A stand mixer with an automatic transmission.

Right now there are two basic stand mixer designs.

Professional mixers have a motor with a fixed speed. The attachment speed is selected by shifting gears. There are typically three speeds. Gears are shifted by shutting the mixer off, waiting for everything to stop, moving a shift lever, and restarting. It's cumbersome. And a mixer is one of the few machines that benefits from having more speeds to choose (unlike consumer 12-speed blenders, which are just goofy.).

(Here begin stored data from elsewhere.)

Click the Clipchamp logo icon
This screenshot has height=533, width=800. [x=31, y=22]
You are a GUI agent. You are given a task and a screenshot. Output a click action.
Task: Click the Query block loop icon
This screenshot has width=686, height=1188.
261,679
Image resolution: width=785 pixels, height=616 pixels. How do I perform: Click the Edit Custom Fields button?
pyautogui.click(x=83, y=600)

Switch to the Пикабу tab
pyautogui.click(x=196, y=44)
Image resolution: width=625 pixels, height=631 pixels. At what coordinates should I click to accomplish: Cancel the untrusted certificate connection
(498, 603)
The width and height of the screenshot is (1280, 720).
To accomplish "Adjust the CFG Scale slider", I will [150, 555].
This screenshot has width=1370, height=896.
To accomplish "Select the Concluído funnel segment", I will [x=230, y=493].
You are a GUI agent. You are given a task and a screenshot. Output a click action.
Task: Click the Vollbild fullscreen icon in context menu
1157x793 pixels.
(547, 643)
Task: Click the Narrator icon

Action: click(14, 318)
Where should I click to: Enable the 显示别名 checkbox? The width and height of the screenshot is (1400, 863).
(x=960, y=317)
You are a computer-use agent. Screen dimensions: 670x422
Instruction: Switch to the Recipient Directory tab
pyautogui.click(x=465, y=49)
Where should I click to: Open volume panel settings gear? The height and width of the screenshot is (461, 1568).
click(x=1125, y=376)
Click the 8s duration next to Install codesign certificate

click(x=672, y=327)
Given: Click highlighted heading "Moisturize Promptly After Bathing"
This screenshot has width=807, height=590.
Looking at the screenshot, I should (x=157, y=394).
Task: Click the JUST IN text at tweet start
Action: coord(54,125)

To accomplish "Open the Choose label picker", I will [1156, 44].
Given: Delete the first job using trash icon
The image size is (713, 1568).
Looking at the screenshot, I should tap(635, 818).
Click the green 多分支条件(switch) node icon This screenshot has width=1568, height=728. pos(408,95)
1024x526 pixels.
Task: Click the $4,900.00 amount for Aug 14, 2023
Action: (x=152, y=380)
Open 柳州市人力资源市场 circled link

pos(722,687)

Home mixers have a single fixed gear ratio, and control the attachment speed by varying the motor speed electronically. It's a much more convenient design. It's also fundamentally flawed, because mixers need the most torque at low speeds, but motors develop their highest torque at high speeds. The result is that any motor that's capable of kneeding dough at low speeds has to be tremendously overbuilt, or has to run at very high RPMs against serious reduction gearing. The result is more noise, wear, and power consumption than necessary. And also a motor that runs at screaming speeds with outrageous power output when you're doing the easiest tasks of all, like whipping cream.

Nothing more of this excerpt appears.